Quirino Filho destacou que sua indignação vai além de sua atuação profissional, refletindo a insatisfação da sociedade.
A primeira constatação – eu não falo nem como advogado nem como professor, mas como cidadão – é de muita tristeza, muita insegurança jurídica, muita dúvida, é na verdade de uma grande frustração de ver a nossa Corte Suprema, nos seus 135 anos de existência, dentro de uma crise jamais vista, — afirmou.
O jurista criticou a postura dos magistrados e o custo de manutenção do Judiciário, enfatizando que o tribunal deve ser mais importante do que qualquer um de seus integrantes.

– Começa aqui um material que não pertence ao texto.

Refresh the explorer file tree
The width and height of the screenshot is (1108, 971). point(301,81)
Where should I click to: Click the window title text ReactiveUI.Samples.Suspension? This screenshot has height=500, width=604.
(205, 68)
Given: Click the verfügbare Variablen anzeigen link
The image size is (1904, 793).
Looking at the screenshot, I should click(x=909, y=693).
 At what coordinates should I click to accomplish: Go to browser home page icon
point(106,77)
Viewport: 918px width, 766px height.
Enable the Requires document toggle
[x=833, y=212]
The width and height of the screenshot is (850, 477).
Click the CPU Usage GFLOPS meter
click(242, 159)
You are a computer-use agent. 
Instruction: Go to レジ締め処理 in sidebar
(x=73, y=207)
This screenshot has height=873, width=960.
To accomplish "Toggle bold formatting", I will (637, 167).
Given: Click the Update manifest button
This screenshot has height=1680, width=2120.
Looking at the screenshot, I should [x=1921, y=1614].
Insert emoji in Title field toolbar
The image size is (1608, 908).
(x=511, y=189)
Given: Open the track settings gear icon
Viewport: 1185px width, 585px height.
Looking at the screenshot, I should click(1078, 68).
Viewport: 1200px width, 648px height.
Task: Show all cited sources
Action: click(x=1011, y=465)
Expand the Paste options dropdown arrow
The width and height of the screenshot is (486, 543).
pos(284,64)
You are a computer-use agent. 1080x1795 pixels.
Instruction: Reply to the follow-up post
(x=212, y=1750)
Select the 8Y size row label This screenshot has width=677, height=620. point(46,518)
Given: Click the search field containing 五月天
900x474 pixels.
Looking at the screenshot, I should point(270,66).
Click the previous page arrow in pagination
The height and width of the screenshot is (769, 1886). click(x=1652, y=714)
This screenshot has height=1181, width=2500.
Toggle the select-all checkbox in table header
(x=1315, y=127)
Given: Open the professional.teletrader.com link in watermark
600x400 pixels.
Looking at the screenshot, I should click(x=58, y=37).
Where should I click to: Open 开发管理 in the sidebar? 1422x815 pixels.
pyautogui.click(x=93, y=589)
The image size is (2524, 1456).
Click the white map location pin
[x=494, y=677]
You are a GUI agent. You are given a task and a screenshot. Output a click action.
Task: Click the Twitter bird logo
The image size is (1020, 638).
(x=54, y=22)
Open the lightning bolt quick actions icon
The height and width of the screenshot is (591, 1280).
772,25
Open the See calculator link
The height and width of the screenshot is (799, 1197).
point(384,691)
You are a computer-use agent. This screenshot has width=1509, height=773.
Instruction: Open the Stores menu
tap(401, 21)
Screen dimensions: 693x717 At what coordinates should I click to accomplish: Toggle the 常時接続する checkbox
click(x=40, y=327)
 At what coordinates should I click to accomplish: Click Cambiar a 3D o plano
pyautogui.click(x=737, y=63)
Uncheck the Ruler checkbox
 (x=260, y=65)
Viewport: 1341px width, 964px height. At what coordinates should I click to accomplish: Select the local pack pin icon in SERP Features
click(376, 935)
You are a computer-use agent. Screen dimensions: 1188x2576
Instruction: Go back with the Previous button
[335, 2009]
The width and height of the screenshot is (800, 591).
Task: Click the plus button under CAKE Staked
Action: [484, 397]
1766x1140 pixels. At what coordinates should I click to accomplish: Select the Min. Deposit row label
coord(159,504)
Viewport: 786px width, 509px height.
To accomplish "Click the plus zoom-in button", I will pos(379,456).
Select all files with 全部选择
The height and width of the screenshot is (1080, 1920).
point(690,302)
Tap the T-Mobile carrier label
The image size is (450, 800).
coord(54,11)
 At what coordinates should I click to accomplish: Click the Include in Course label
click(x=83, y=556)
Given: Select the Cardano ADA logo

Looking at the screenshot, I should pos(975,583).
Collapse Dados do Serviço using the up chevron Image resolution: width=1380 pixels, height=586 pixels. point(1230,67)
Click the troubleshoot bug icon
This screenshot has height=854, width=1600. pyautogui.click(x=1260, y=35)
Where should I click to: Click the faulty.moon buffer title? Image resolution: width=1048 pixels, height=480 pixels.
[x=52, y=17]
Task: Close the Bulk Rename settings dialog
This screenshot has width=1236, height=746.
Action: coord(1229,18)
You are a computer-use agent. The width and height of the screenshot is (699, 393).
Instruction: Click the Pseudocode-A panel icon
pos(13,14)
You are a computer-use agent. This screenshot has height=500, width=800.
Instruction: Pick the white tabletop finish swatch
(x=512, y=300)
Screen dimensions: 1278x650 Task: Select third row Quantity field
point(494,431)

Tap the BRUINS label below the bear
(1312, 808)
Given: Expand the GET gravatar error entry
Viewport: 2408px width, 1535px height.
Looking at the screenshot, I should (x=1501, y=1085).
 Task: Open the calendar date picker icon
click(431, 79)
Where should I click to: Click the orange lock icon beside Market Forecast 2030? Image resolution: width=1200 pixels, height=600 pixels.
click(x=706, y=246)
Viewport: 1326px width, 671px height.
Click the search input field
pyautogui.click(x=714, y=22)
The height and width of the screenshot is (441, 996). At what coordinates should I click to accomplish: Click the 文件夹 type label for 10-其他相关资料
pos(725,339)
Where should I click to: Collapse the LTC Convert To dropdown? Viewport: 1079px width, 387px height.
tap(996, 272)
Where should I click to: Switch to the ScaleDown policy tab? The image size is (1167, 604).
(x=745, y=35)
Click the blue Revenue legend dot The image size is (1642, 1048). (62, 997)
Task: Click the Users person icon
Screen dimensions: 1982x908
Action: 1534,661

Somos nós quem bancamos o serviço público e especialmente o serviço do Poder Judiciário, que não é barato. O STF é muito mais forte e importante do que qualquer ministro ou integrante que lá esteja, — disse.
Sobre a condução do presidente Edson Fachin, Quirino Filho apontou que houve um atraso em sua postura diante do desgaste.
O ministro Luiz Edson Fachin é muito preparado, mas era muito comedido. Às vezes falta a ele um pouco de emoção, de entusiasmo, de vigor, até mesmo de coragem para enfrentar, — comentou.
Apesar das críticas, ele reconheceu que as decisões recentes de Fachin foram acertadas e objetivas, ajudando a mitigar os conflitos entre os gabinetes de André Mendonça, Flávio Dino e Alexandre de Moraes. Entre as medidas elogiadas estão a recondução temporária do chefe da Polícia Federal e a convocação do Plenário para deliberar sobre as investigações.
Quirino Filho também destacou a importância da avocação da relatoria do Inquérito das Fake News para a Presidência do STF, retirando a condução do procedimento das mãos de Alexandre de Moraes, o que, segundo ele, é um passo em direção à transparência.